### PROBLEM
Each line below that includes "will" counts once; report the total and nothing more.

(Stored dataset items)
★ ★ ★

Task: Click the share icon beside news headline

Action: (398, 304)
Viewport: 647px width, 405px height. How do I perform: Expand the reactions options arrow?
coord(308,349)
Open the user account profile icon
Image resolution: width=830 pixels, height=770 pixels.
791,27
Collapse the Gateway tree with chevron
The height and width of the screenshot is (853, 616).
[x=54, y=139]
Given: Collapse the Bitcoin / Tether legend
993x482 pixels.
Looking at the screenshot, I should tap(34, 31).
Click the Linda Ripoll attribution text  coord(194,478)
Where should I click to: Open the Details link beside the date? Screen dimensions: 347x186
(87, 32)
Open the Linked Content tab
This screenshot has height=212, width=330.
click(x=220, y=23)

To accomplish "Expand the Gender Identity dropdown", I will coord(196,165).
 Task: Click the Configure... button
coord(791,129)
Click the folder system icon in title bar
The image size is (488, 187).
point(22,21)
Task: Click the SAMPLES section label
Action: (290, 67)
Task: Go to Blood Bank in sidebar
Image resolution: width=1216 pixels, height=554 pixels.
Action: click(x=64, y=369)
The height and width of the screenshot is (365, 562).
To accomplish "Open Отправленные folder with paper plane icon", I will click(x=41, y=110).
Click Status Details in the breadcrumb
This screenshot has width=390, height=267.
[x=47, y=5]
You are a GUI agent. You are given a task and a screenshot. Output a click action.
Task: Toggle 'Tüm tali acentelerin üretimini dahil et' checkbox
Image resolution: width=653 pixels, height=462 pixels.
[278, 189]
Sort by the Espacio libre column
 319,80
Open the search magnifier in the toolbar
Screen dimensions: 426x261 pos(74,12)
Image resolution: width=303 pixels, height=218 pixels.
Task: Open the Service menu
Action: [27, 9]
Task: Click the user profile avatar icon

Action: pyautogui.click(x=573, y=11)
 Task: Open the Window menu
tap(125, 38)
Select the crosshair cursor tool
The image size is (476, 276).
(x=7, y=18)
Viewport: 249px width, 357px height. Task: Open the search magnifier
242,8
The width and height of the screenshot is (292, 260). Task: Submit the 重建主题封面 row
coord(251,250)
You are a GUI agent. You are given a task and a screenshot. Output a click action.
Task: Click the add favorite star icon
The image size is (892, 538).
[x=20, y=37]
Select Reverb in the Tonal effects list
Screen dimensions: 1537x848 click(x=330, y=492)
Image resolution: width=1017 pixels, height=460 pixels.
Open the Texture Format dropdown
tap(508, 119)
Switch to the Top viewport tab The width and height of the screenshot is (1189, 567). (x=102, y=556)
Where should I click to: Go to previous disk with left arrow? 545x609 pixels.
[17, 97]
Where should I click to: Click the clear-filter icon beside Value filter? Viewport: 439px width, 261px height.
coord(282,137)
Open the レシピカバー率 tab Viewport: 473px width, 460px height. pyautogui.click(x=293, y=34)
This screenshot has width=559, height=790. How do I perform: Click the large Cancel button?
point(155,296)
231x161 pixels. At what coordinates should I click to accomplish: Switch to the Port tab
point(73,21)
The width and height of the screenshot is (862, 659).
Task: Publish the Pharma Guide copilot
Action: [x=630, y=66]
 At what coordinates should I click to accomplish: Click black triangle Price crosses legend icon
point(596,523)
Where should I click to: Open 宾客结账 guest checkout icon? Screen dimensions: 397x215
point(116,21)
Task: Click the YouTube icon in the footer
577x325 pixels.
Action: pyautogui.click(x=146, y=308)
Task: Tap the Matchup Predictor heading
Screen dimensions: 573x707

★ ★ ★

### OUTPUT FOR THIS EXERCISE
2